Recent EU-wide statistics show a limited share of non-nationals in science and technologies jobs and reveals big disparities between member states’ ability to attract foreign researchers.
A Eurostat report on the mobility of science and technology workers found that an average 5.7% of human resources in research and technology (HRST) of the EU-27 are citizens of a foreign country, half of whom are citizens from other member states. The statistics, published in June 2007, show that there are large disparities in the share of these highly skilled people among EU countries.
The shares range from 46% in Luxembourg to 0.3% in Slovenia. The share of non-national scientists is at 7.2% in the UK and 6.4% in Germany and 4.1% in France. In the new member states, with the exception of Estonia (15.2%) and Cyprus (14.2%) the percentage of foreign scientists is low, around 1% or lower.
In 2005, the Commission adopted a Recommendation on the European Charter for Researchers and a Code of Conduct for their recruitment to provide researchers with long-term career prospects by creating more favourable conditions for their mobility, in support of EU competitiveness (see EURACTIV 8/09/2005). The Charter gives individual researchers the same rights and obligations, wherever they work in the EU.

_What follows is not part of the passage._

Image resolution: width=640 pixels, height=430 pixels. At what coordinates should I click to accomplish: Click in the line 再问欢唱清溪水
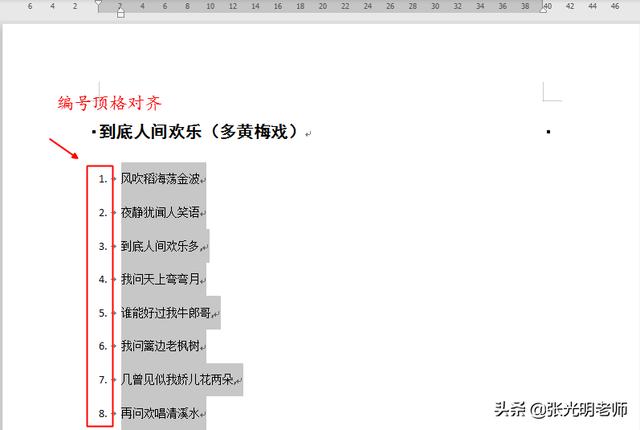pos(160,412)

HRST from non-EU countries, representing some 3% of the total HRST in Europe, have also been subject to measures setting out specific procedures to facilitate their entry and work in the EU (see EURACTIV 14/10/2005).
These statistics and surveys suggest that the results of the Commission’s initiatives to create favourable conditions for the mobility of researchers do not show results yet. However, the construction of the European Research Area (ERA) and the internal market for researchers is an ongoing process. A consultation on future ERA was launched in April 2007 (see EURACTIV 05/04/2007).